①試験について
東国大学校では4月に中間試験、6月中旬に期末試験があります。今回は私が大学で受講していた授業のうち「東アジア古代史」と「漢字とコミュニケーション」の二つの試験について報告します。どちらも記述を中心とした形式であり、単なる暗記ではなく授業内容を理解し自分の言葉で整理して答える力が求められた点が印象的でした。
まず「東アジア古代史」の試験についてです。この授業は、先史から唐の成立に至るまでの中国の歴史を扱ってきました。試験では短答式の問題がごく少なく、中心は歴史の流れや要点を記述させるものでした。そのため講義で扱われた断片的な知識を寄せ集めるだけでは不十分で、複数の出来事を関連づけながら大局的に説明する力が必要でした。
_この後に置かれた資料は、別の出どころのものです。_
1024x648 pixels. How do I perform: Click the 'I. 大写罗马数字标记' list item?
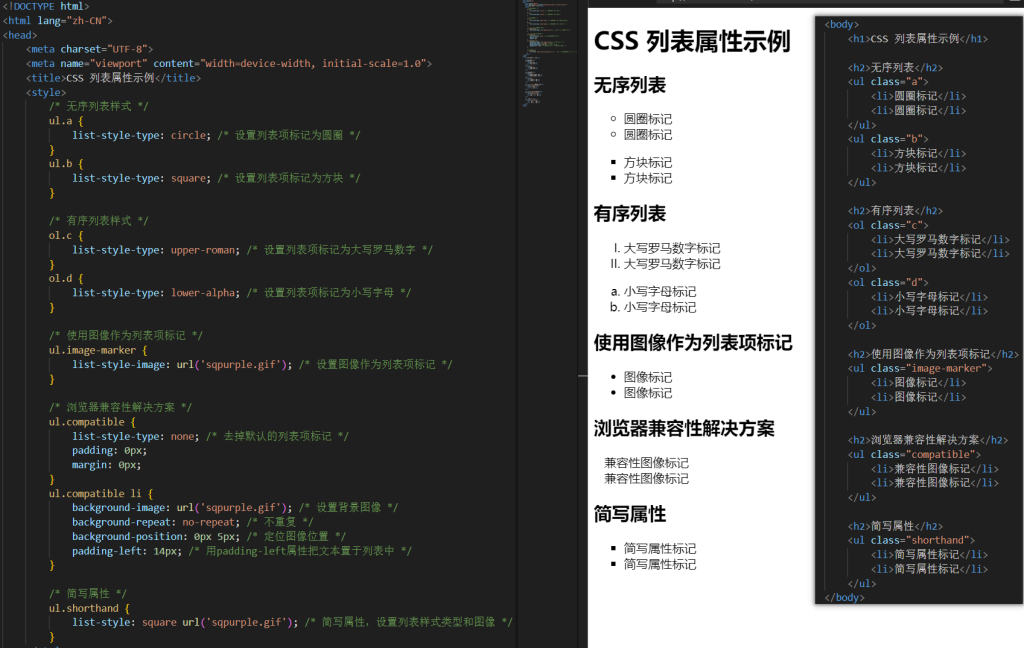click(666, 248)
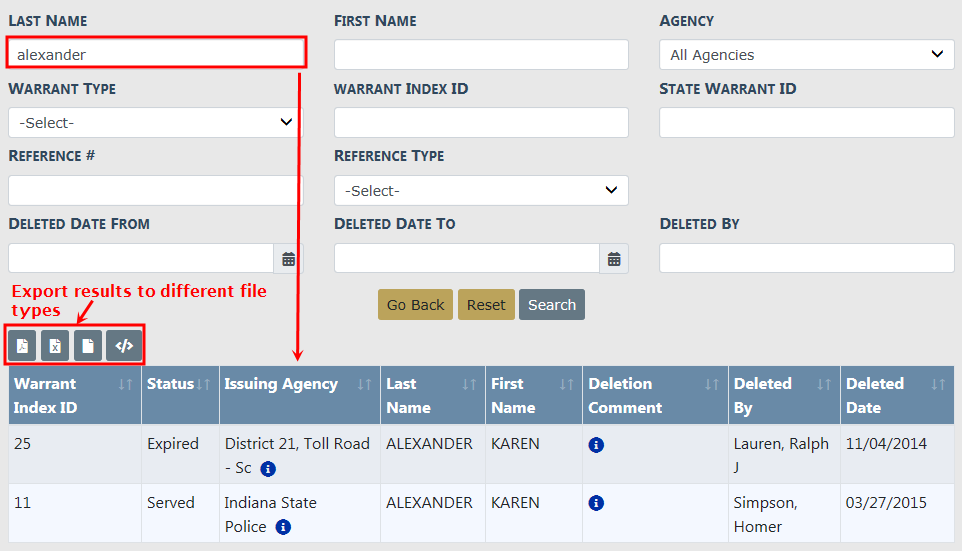Open calendar for Deleted Date To

click(x=614, y=259)
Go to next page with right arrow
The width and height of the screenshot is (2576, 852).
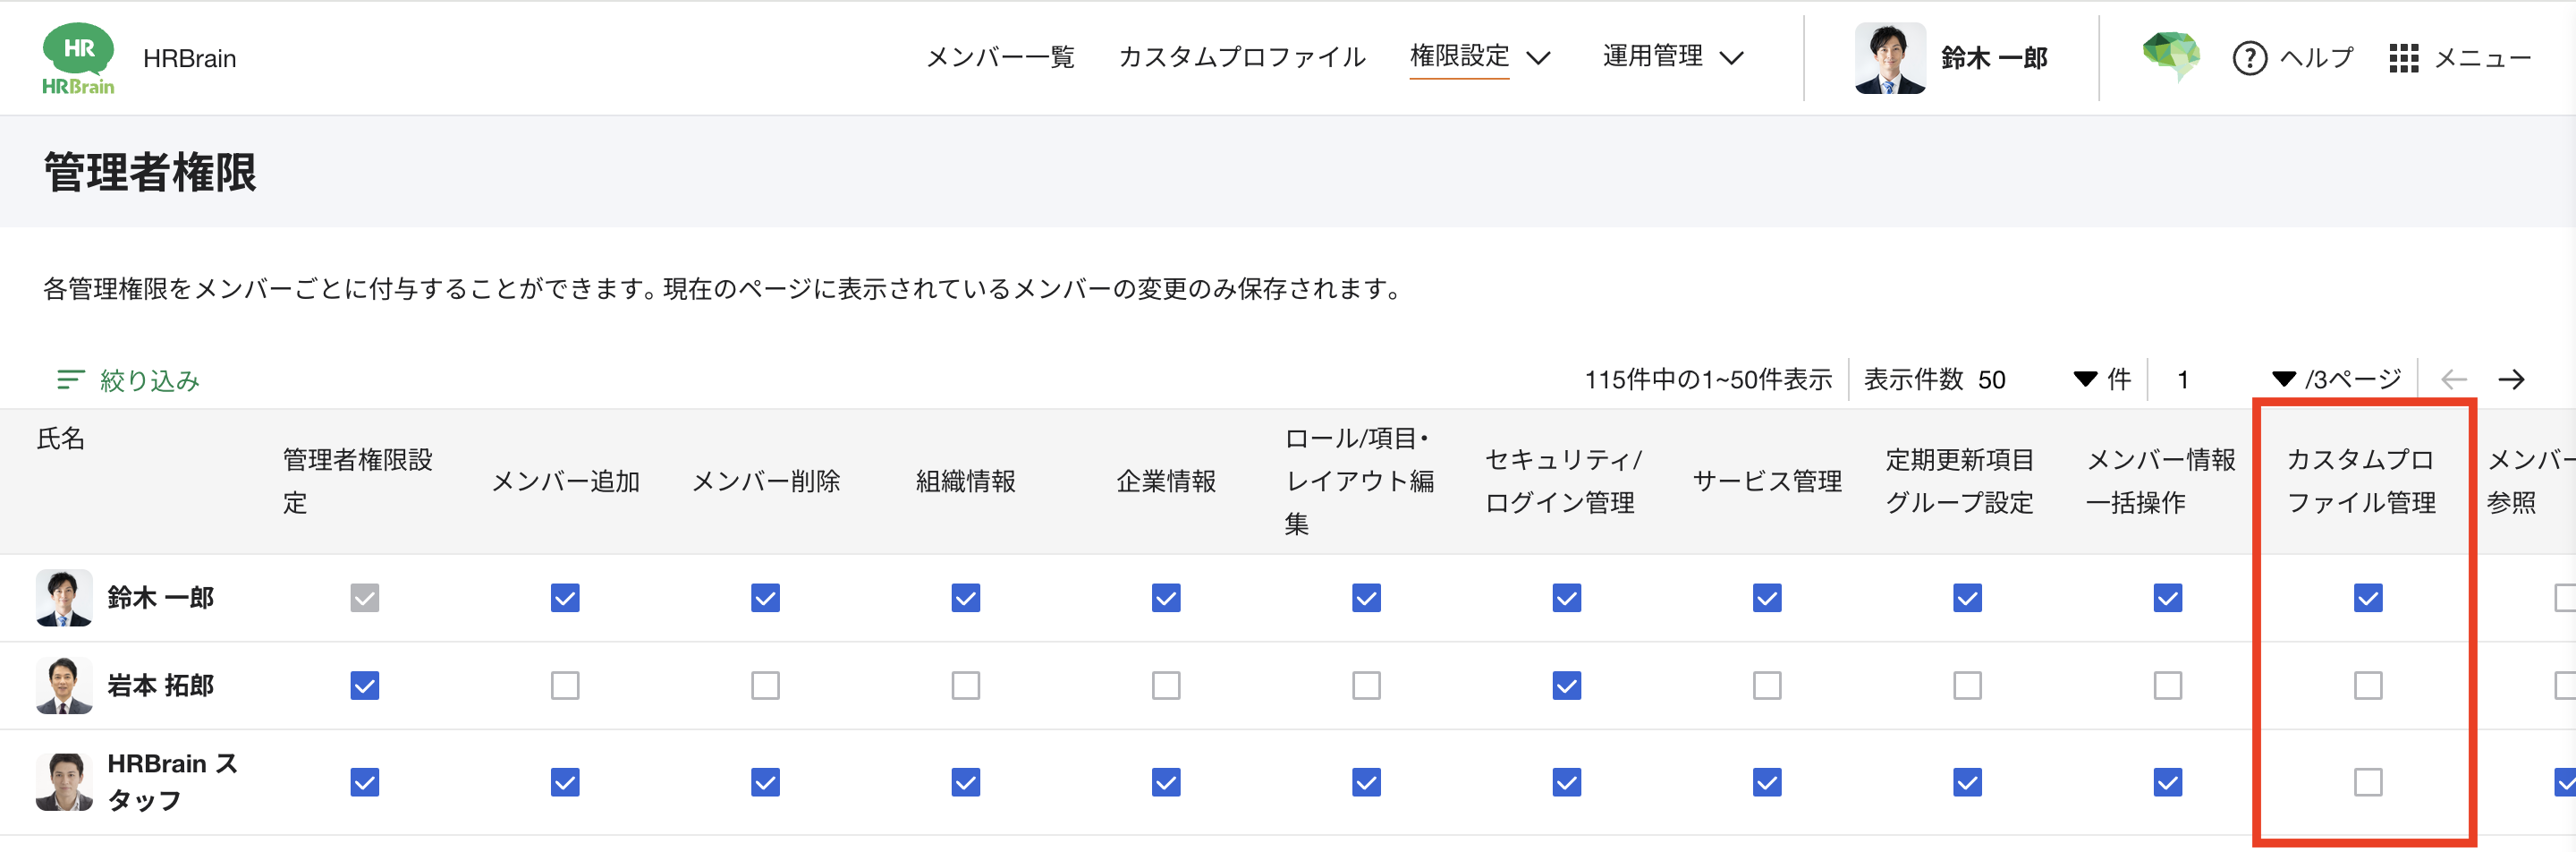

試験に向けては、時間軸に沿って通史的にまとめ直す作業を繰り返し行い、出来事間の関連性を理解することが有効でした。
また、「漢字とコミュニケーション」は漢字文化圏での漢字の音義形(音韻、意味、字形)の違いや他地域での漢字の受容と使用を学ぶ授業でした。試験では表を埋める設問もありましたが、それ以外は記述式でした。ただし短答問題も記述問題も授業で配布された資料や講義中の説明がそのまま出題されたため難易度はそこまで高くありませんでした。
両者を比べると、「東アジア古代史」は理解力を試す発展的な試験であったのに対し、「漢字とコミュニケーション」は授業内容を再現できるかを確認する試験でした。性格は異なりますがいずれも単純な暗記ではなく、自分の言葉で整理して答える姿勢が不可欠でした。
②図書館・閲覧室の利用について
東国大学校には、学生であれば誰でも利用できる中央図書館があります。館内には約170万冊もの図書が所蔵されており、人文・社会・自然科学など幅広い分野の書籍や資料に自由にアクセスできます。授業の予習復習やレポート作成の際には必要な資料をすぐに探し出すことができ、学習環境として非常に恵まれていると感じます。深草図書館と比べても規模が大きく、資料が整備されているため、調べ物をするときに大いに助けられています。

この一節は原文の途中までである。